Retour de Jean-Christophe Grangé, après Vidocq et Les Rivières pourpres 1 et 2. Le romancier, plus que sa mascotte officielle, est un peu le corbeau du cinéma de genre français : à peine annoncé, il déclenche toutes les catastrophes. Celle-ci n’est pas du niveau de la précédente (l’immonde second volet des Rivières pourpres) mais tient sa couche de bêtise fanfaronnante, comme les précédentes. Les loups gris, affreux terroristes venus de Cappadoce, sont entrés dans Paris. Un petit benêt (Jocelyn Quivrin) convainc le gros Jean Reno, barbouze à la Didier Julia qui connaît tout de la vie secrète des méchant Turcs pour avoir fricoté avec le milieu, de remonter la filière. Pendant ce temps, une mystérieuse femme vit un trip à mi-chemin entre La Mémoire dans la peau (elle ne sait plus qui elle est à cause d’une lobotomie hi-tech) et L’Echelle de Jacob (elle voit des monstres partout).

Le scénario ne s’embarrasse même pas de relier les deux histoires. Celles-ci fonctionnent en parallèle, jusqu’à ce qu’elles se télescopent sans que l’on sache vraiment comment. Chris Nahon, réalisateur, a en réserve une certaine élégance mais ne parvient à aucun moment à donner une quelconque amplitude au projet. La faute à une vision en à plat, complètement bidimensionnelle, qui l’empêche de pouvoir traiter plus d’une information par séquence : terrible handicap moteur qui donne au film des allures de bande dessinée rudimentaire ou de jeu vidéo sans profondeur, buggant dès qu’il s’agit de relier trois scènes entre elles, ou quand une mise en perspective s’imposerait. Terrible à quel point ce cinéma qui voit tout en grand (débauche de lieux, d’artifices et de scènes d’action), refuge en d’autres contrées des plus vertigineux tours de force, en revient constamment chez nous aux limites étriquées d’un mauvais téléfilm. Forme sale, forme vulgaire, sans autre enjeu que le repli dans sa bonne vieille médiocrité franchouillarde. C’est le cas de toutes les productions Besson, celui d’un 36, d’un Agents secrets ou de cet Empire des loups.

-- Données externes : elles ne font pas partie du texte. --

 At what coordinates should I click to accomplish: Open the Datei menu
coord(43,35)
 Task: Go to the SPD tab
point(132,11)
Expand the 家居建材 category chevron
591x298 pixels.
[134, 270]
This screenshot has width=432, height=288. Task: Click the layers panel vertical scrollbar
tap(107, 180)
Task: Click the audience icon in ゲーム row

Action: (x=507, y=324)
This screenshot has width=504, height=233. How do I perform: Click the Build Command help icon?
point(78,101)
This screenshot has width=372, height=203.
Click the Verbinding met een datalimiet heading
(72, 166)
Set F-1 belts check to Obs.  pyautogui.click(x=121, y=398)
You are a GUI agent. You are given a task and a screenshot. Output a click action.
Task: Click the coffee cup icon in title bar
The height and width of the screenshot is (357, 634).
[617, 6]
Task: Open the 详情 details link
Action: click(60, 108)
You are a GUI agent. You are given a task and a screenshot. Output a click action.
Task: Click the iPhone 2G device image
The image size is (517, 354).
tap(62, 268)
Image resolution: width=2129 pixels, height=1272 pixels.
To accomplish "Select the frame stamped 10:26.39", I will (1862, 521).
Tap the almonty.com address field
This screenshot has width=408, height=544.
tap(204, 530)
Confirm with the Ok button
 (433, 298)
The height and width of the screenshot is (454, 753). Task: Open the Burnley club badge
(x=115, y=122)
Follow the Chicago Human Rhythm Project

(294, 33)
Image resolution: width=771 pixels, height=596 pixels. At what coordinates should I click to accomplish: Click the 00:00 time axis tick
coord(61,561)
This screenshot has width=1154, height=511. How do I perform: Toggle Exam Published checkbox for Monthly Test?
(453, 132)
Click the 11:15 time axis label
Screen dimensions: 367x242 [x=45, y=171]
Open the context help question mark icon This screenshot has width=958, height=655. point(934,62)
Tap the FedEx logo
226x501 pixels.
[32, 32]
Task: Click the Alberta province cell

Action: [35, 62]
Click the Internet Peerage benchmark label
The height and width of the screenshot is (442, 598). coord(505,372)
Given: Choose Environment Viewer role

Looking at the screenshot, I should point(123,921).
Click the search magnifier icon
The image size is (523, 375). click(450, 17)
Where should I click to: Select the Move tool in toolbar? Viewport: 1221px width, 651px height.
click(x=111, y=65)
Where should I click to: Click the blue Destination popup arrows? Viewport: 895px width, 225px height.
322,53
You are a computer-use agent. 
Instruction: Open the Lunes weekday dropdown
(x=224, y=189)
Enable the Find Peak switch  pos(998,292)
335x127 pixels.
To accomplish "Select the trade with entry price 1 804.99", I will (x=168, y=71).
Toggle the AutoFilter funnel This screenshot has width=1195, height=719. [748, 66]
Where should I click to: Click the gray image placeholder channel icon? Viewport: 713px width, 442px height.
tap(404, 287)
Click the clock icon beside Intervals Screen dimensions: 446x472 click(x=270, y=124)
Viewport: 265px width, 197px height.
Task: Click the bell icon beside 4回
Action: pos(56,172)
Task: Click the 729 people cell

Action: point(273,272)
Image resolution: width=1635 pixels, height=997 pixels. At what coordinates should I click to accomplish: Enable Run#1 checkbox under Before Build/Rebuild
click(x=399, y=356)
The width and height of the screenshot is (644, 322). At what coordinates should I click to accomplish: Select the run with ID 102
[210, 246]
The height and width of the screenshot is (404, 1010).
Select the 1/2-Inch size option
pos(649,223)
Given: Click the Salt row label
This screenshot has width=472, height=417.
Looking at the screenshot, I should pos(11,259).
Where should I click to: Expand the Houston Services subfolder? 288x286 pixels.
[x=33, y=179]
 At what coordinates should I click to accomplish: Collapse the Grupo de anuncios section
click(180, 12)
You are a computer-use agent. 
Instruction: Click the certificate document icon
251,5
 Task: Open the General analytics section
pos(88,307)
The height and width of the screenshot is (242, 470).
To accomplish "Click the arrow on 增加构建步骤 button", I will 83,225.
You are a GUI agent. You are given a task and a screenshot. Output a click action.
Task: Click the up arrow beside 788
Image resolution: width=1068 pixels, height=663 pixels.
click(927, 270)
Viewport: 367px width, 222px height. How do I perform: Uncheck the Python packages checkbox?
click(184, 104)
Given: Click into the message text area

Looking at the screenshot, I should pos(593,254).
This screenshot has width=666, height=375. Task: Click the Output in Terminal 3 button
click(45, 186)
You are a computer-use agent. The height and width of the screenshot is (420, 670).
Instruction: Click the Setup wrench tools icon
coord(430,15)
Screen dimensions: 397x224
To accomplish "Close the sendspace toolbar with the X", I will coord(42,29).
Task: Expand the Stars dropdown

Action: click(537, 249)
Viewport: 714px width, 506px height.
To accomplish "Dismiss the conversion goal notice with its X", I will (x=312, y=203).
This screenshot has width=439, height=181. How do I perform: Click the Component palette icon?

Les intentions criardes (on visite Paris comme façon balade touristique) se mêlent à un fond tirant sur l’air du temps (menace turque, scène finale où l’on débusque les loups gris comme des Talibans dans leurs grottes préhistoriques). Entre populisme et poujadisme, anarchisme et sarkozisme, l’ensemble est si informe, si puéril et dénué de grandeur qu’il se permet tout, la bêtise préjugée du spectateur en étendard : on zappe un personnage en cours de route (Laura Morante en psy), on ne s’embarrasse de rien tant qu’il reste quelques scènes en réserve, à filmer comme autant de tours de passe-passe. Arrive alors le bout de l’intrigue : 2h08 et le désert pour horizon.